Veränderung kann immer zu Irritation und damit zu Unsicherheit und Angst führen. In diesen Gefühlszuständen agieren Menschen irrational. Versuchen Sie daher, alle möglichen Risikofaktoren vorab zu simulieren und gegebenenfalls mögliche Reaktionen und Haltungen bei allen Dialoggruppen durch geeignete Erhebungsmethoden zu prüfen. - Gewinn und Verlust absehbar?
Eine bekannte und etablierte Marke durch einen neuen Namen zu ersetzen, bedeutet den bisher geschaffenen Wert zu „verspielen“. Eine geeignete Kombination von monetärer und qualitativer Markenbewertung erhöht die Gewissheit, wie viel eigentlich auf dem Spiel steht. Umgekehrt sollten Sie sich auch Unterstützung holen, um mit geeigneten Mitteln die Potenziale, die für die Änderung sprechen, in konkreten Zahlen abzuschätzen. Die kritische Sicht eines oder mehrerer externer Experten ist dabei Gold wert. - Zeit ist Geld?
Im Zusammenhang mit einer Markennamensänderung ganz sicher: Nehmen Sie sich daher ausreichend Zeit, jeden Schritt mit Bedacht zu setzen und sich lieber früher in Richtung eines neuen Namens auf den Weg zu machen. Die Entwicklung und Festlegung der notwendigen Parameter, die rechtliche Prüfung und Absicherung sowie Ablaufplanung und Einbindung der relevanten Markenbotschafter benötigen Zeit und Sorgfalt. Schnellschüsse und aus Zeit- oder Geldmangel ausgelassene Zwischenschritte rächen sich meist später und können über Erfolg und Misserfolg entscheiden. - Wer profitiert von der geplanten Namensänderung?
Im Idealfall gewinnen alle Kontaktkreise, die mit der sich verändernden Marke in Verbindung stehen. Jede mögliche Unsicherheit muss durch einen stärker belohnenden Anreiz kompensiert werden. Ein Perspektivenwechsel aus dem Blickwinkel der einzelnen Dialoggruppen hilft hier, die Argumente auf Vertrauens- und Glaubwürdigkeit zu prüfen. - Nomen est omen?

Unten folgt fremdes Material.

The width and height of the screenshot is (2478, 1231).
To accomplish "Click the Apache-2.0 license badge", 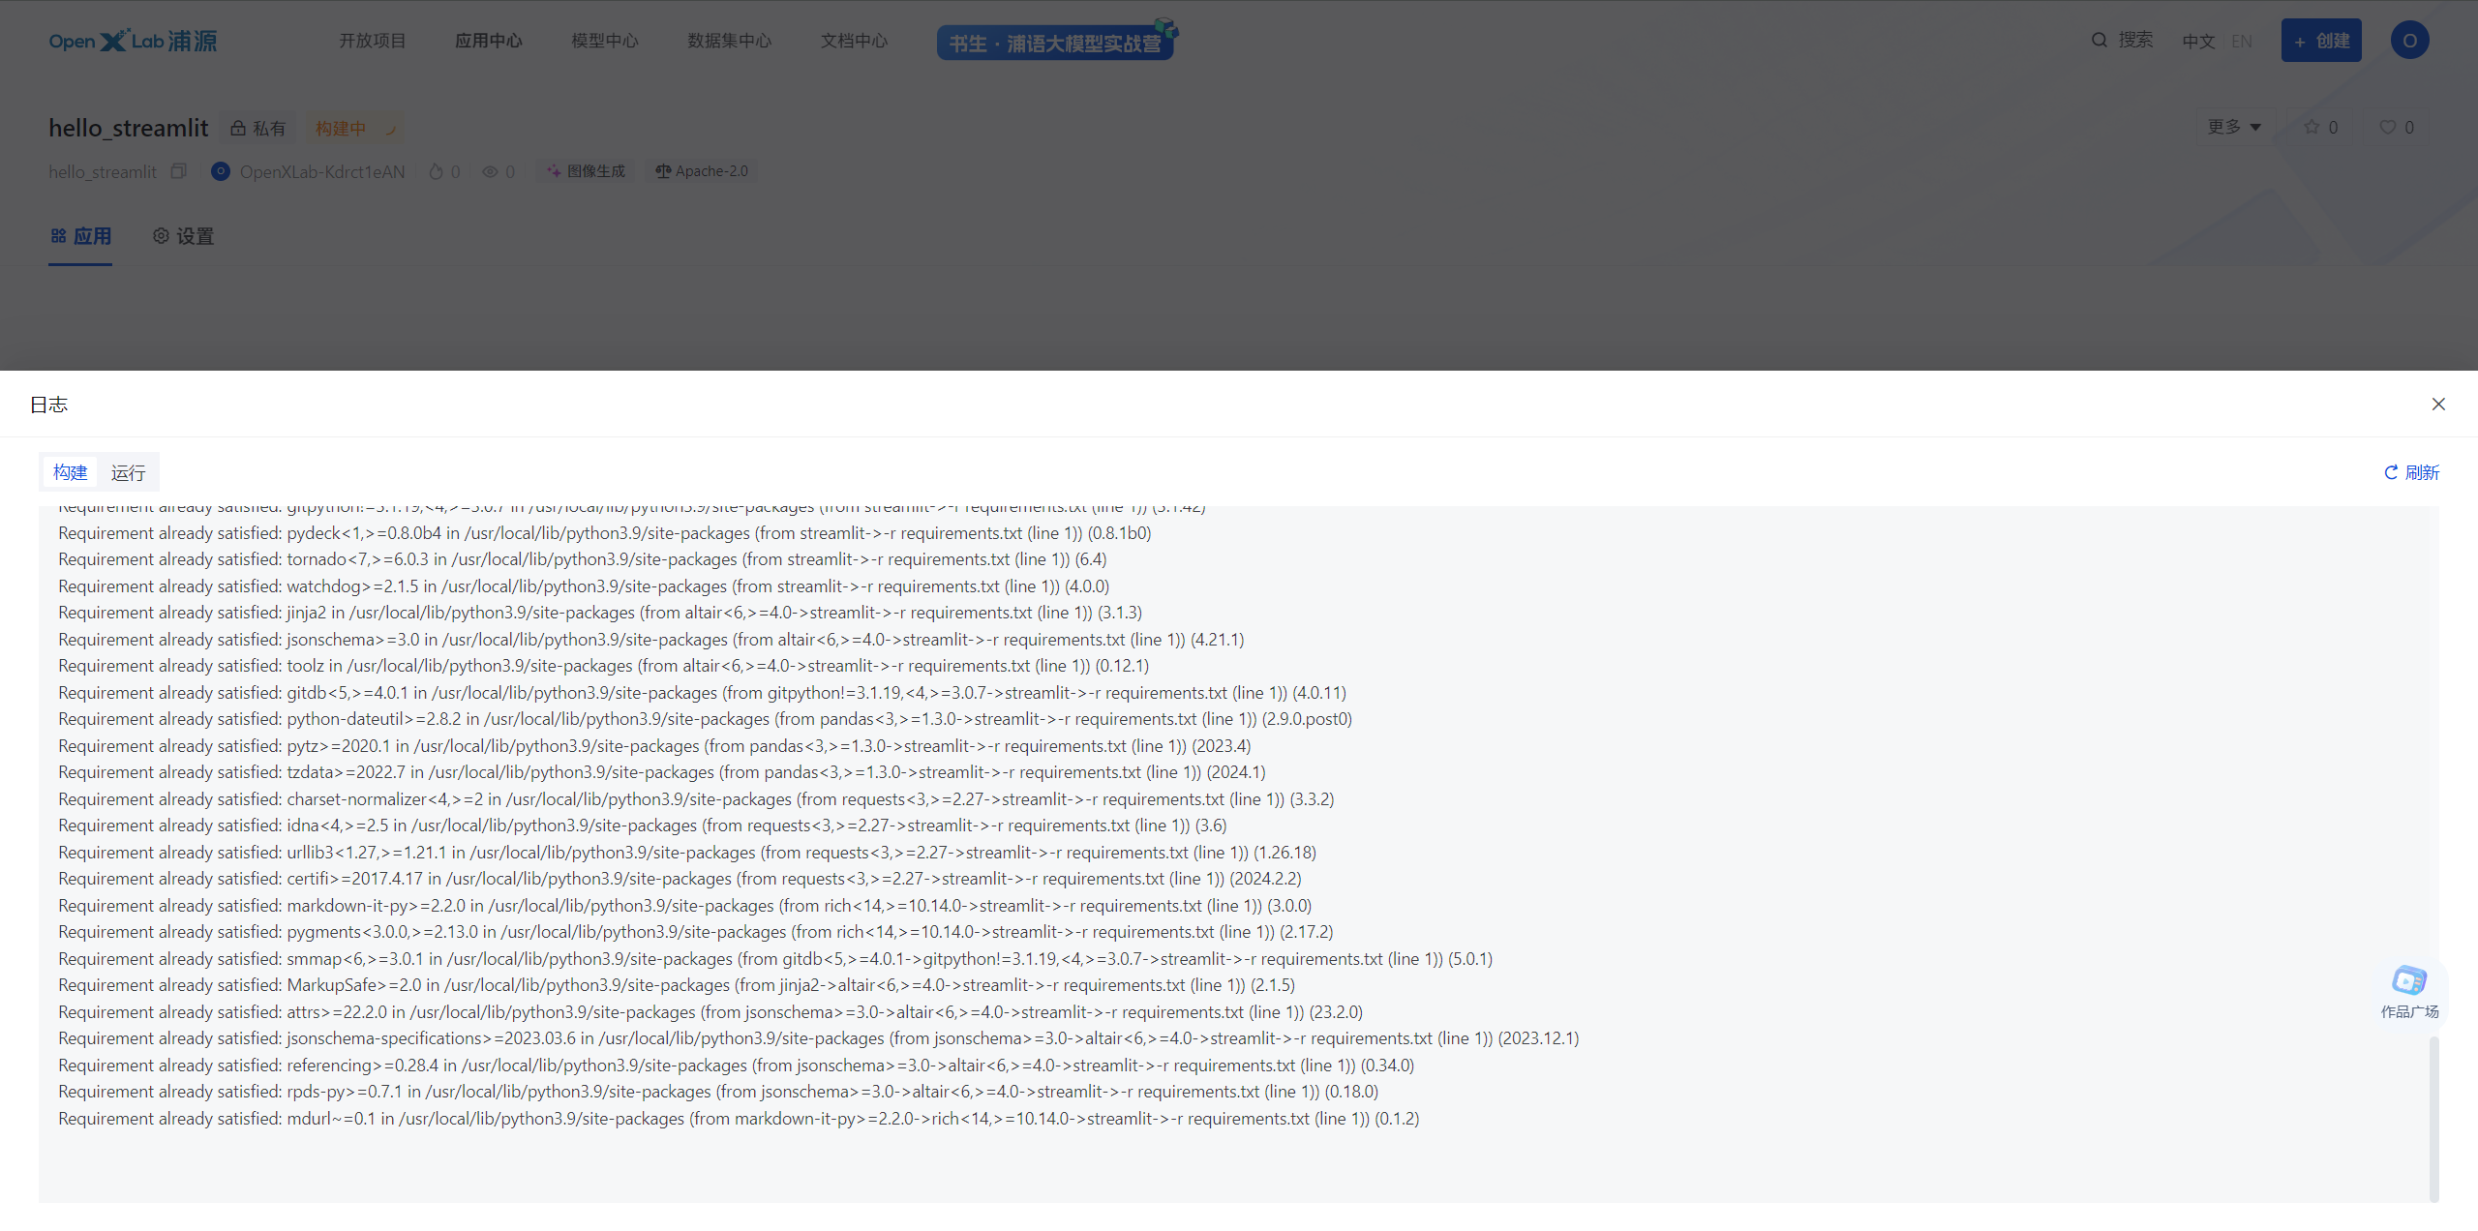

Bleiben Sie sich treu und ersetzen Sie keinesfalls eine bestehende Marke durch einen Kompromiss, der emotional, inhaltlich oder visuell einem Ihrer unternehmerischen Grundwerte nicht entspricht! Marken stehen für Haltungen und dürfen daher auch Kanten und Profil haben. Aber: Nicht jeder Name ist in jedem Land gleich optimal geeignet oder wirkt überall gleich sympathisch. Priorisieren Sie nach den Kriterien, die für die wichtigsten Absatzmärkte Ihrer Marke relevant sind. - Geheimhaltung oder Transparenz? Halten Sie von Beginn an den Kreis der involvierten Personen bis zum Moment der endgültigen Entscheidung – je nach Art Ihrer Organisationsform – möglichst klein. Informieren Sie aber dann Mitarbeiter und Öffentlichkeit transparent und umfassend! Dazu gehört auch die Erklärung, warum der Markenname geändert wird und welche Veränderungen und Verbesserungen dadurch erreicht werden sollen.
- Zurückrudern möglich?
Bis zum Moment der Entscheidung ist der Namensänderungsprozess ein Entwicklungsprozess, der auch zum Ergebnis führen kann, die Marke besser nicht zu verändern. Ist die Entscheidung getroffen, muss sie konsequent und mit aller Kraft umgesetzt werden. Experten rechnen mit drei bis fünf Jahren, um eine Marke auf dem Markt zu etablieren. Die Kosten bei national bis international agierenden Unternehmen mit vielen Niederlassungen überschreiten dafür häufig Budgetgrößen von drei und mehr Millionen Euro. Scheitert die Umbenennung, übersteigt der Schaden aus dem Vertrauensverlust und den daraus folgenden wirtschaftlichen Schäden häufig das für die Änderung veranschlagte Budget um ein Vielfaches.